OBJECTIFS:
A – Ces affirmations concordent-elles avec l’entrevue sur La Perche de l’inclusion ? Pour chacune, répondez par oui ou par non et citez mot pour mot les termes de l’entrevue qui tranchent : (i) l’association a vu le jour en 2016 ; (ii) les veuves ne figurent pas parmi les cibles de l’association ; (iii) Rasmata Konfo est la présidente de l’association.
B – Recopiez fidèlement le passage de l’entrevue sur La Perche de l’inclusion qui va de « Rasmata Konfo : Nous » jusqu’à « eu à accompagner ? ».

DOCUMENT:
----
Depuis son établissement en 2016, l’association La Perche de l’inclusion s’est engagée à apporter un soutien indispensable aux personnes les plus vulnérables. En effet, l’association s’est donné pour mission de venir en aide à toute personne qui est dans le besoin et qui ne sait vers qui se tourner pour avoir de l’accompagnement ou de l’écoute. L’association a comme cibles les enfants, les veuves et les personnes en situation de handicap. Dans cette entrevue, Rasmata Konfo, la coordonnatrice, nous dévoile son parcours, les obstacles rencontrés et lance un appel à la solidarité pour bâtir un Burkina Faso plus inclusif et uni.

Lefaso.net : Qu’est-ce qui vous a incité à mettre en place cette association ?

Rasmata Konfo : Nous avons remarqué qu’il y a plusieurs personnes en situation de handicap qui sont dans le besoin et qui n’ont pas vraiment compris pourquoi ils doivent se battre malgré leur handicap. Ils n’ont pas compris pourquoi ils doivent accepter leur handicap et pourquoi ils ne doivent jamais baisser les bras. C’est la raison pour laquelle nous avons décidé de mettre en place cette association. La Perche de l’inclusion travaille également pour l’autonomisation des femmes.

Combien de personnes vulnérables avez-vous eu à accompagner ?

Nous avons pu accompagner bon nombre de femmes, d’orphelins et de veuves. J’ai tout fait pour avoir des crédits pour des femmes, pour leur permettre de quitter les feux tricolores. J’ai aussi aidé des veuves afin de leur faire savoir qu’elles doivent être elles-mêmes autonomes pour prendre en charge les frais de scolarité de leurs enfants.
----
ENREGISTREMENTS FOURNIS:
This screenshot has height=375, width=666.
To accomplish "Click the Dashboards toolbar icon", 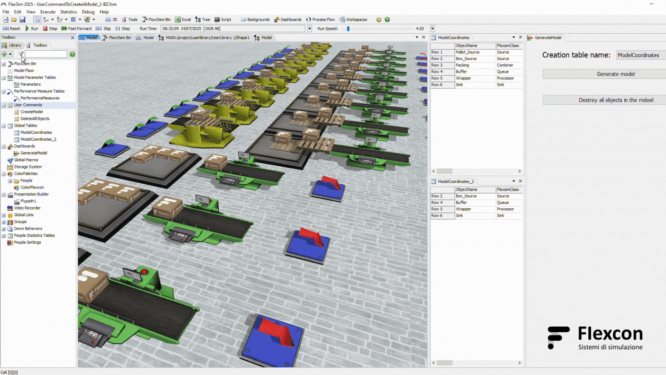I will 288,19.
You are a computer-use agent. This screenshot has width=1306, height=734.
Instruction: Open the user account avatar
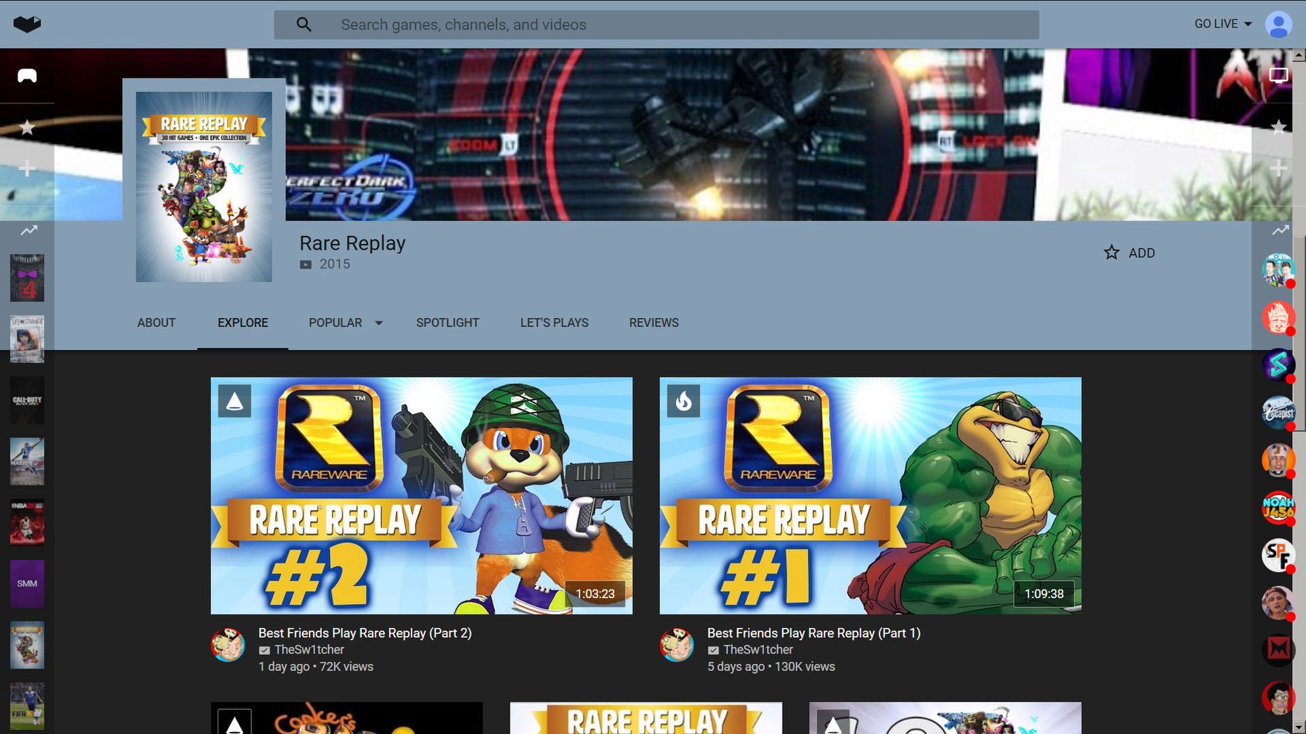coord(1278,24)
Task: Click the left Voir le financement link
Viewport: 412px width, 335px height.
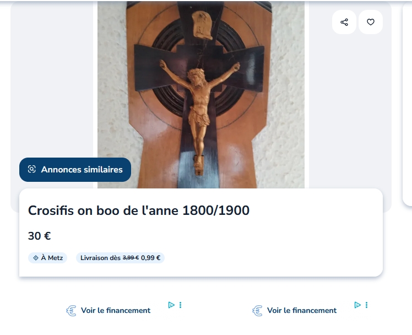Action: click(x=116, y=311)
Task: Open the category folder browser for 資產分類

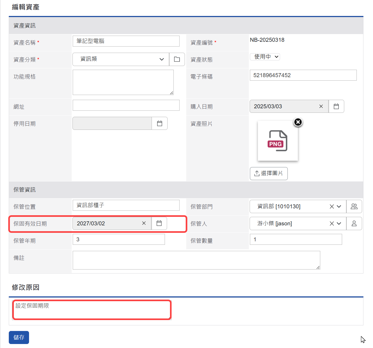Action: [177, 59]
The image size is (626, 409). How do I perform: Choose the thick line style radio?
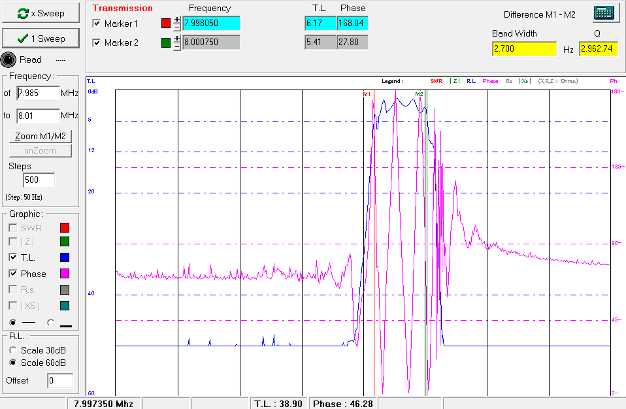(52, 322)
----
RÉSULTATS ATTENDUS:
A –
(i) Oui : « Depuis son établissement en 2016 »
(ii) Non : « L’association a comme cibles les enfants, les veuves et les personnes en situation de handicap. »
(iii) Non : « Rasmata Konfo, la coordonnatrice »

B –
Rasmata Konfo : Nous avons remarqué qu’il y a plusieurs personnes en situation de handicap qui sont dans le besoin et qui n’ont pas vraiment compris pourquoi ils doivent se battre malgré leur handicap. Ils n’ont pas compris pourquoi ils doivent accepter leur handicap et pourquoi ils ne doivent jamais baisser les bras. C’est la raison pour laquelle nous avons décidé de mettre en place cette association. La Perche de l’inclusion travaille également pour l’autonomisation des femmes.

Combien de personnes vulnérables avez-vous eu à accompagner ?